A comprehensive due-diligence or risk report can help these individuals become aware of various risks and specifically consider aims and objectives of each angel syndicate, the investment opportunity under evaluation, and conduct a self-evaluation to determine his/her fit with risk-return considerations and diversification benefits arising from the investment. Intelligent investors spread their money over a number of deals and invest through a number of syndicates to achieve this diversification.

“An angel syndicate is an investment vehicle that allows investors (backers) to co-invest with relevant and reputable investors (leaders) in the best startups in the market.”

One of the greatest financial innovations to come out was the advent of angel syndicate to solve a daunting challenge for entrepreneurs, individual investors and experienced operators. Previously, an entrepreneur had no choice but to take small angel cheques from many individual investors and have each individual be part of his/her cap-table. This also exposed the founder to a number of challenges and for most founders it was difficult for them to see how a large number of angels can play a meaningful role in his/her venture’s journey.

In fact, one of the compelling reasons for an entrepreneur to take investment from an angel syndicate, is an opportunity to leverage the scale of individual contributions without any additional complexities of having to deal with each investor separately while benefiting from their collective know-how. These individual investors can be a potential source of talent for the employee base, for contractors for services that the organization seeks to outsource and, of course, as a market for the organization’s products and services.

On the other hand, the advantage for individual investors is that typically, there is a minimum investment amount setup by founders, an amount that is more than the investors individually wish to commit. A syndicate allows them to combine their individual investments to reach this minimum amount. Additionally, an angel syndicate offers the relative ease of access to investment opportunities. In addition, the investors may wish to combine their investments in order to have a more significant voice in the affairs of the company. The thought is a single $80,000 investment on the capitalization table gains a larger say than sixteen $5,000 investors. Furthermore, investing along with experienced investors and operators help in building confidence among the syndicate members by inculcating the art of angel investing and gradually they can move to make angel investments independently.

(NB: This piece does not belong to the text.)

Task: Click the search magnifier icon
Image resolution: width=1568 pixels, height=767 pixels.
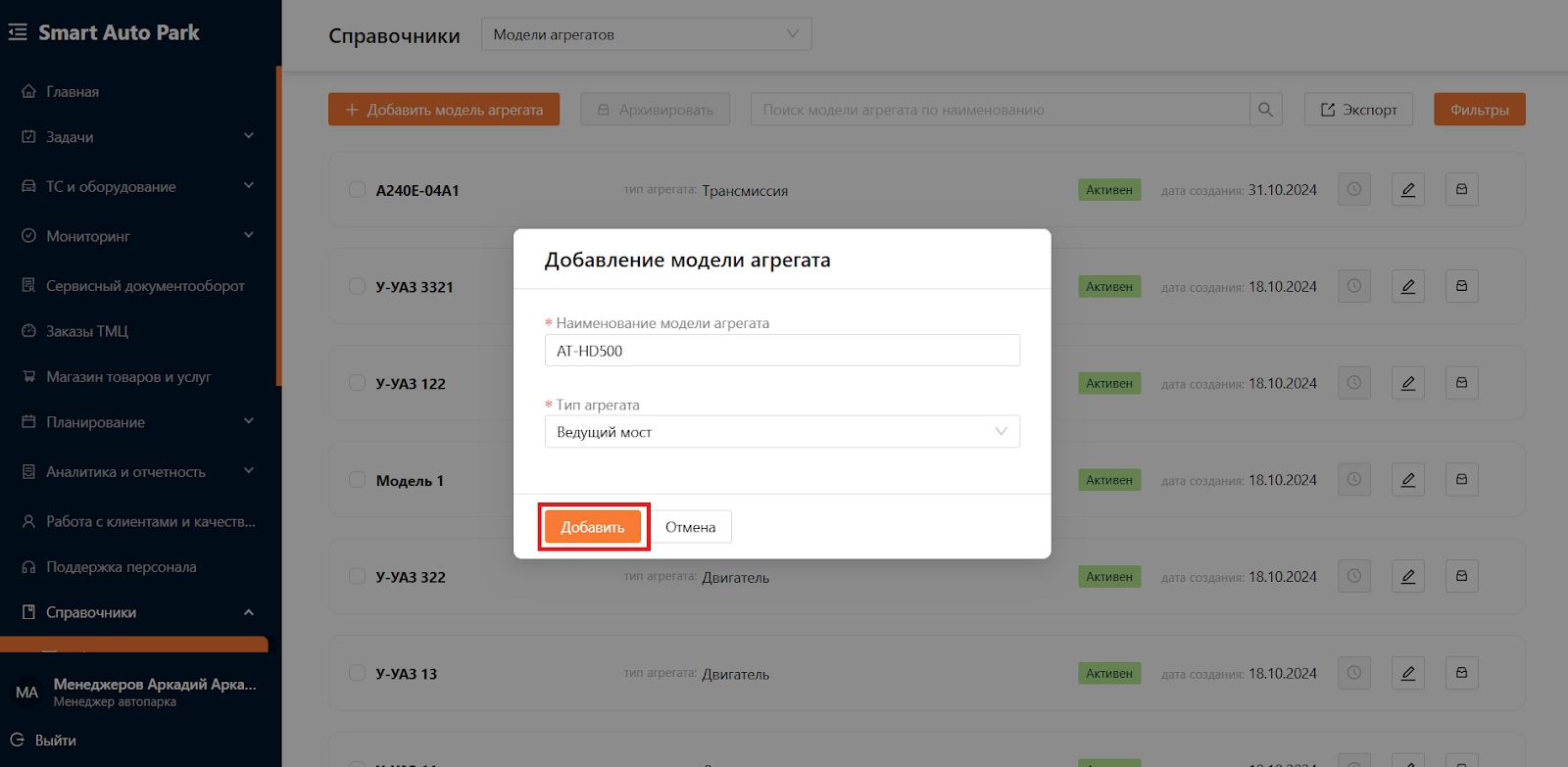Action: coord(1265,110)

The syndicate lead may want to leverage his/her contacts and investment knowledge by inviting others to join him/her in an investment round. The lead may also want the potential to earn a “carry” (a share of any investment gains) on the syndicate’s investment and build his/her investment track record.

Community engagement must be a permanent part of the strategy and operations of any angel syndicate and this means moving quickly establishing communications and understanding their needs and expectations and how the syndicate will operate within the community. Syndicate Lead needs to understand the issues that concern the syndicate members; the beliefs, values, and experiences that drive the actions of syndicate members and how the members interact with one another.

A syndicate lead also needs to carefully select best strategies for their relationships with the investors. A lead can typically choose from among community investment which is a one-way process of providing information and resources to the investors (e.g., a pitching session, providing regular information on the portfolio company etc.); community involvement which involves two-way communications, such as consultation processes prior to investing in a startup; and/or community integration which involves sharing information and consultation in advance of pitching sessions and investing in a startup that are jointly controlled with, and often led by, investor groups.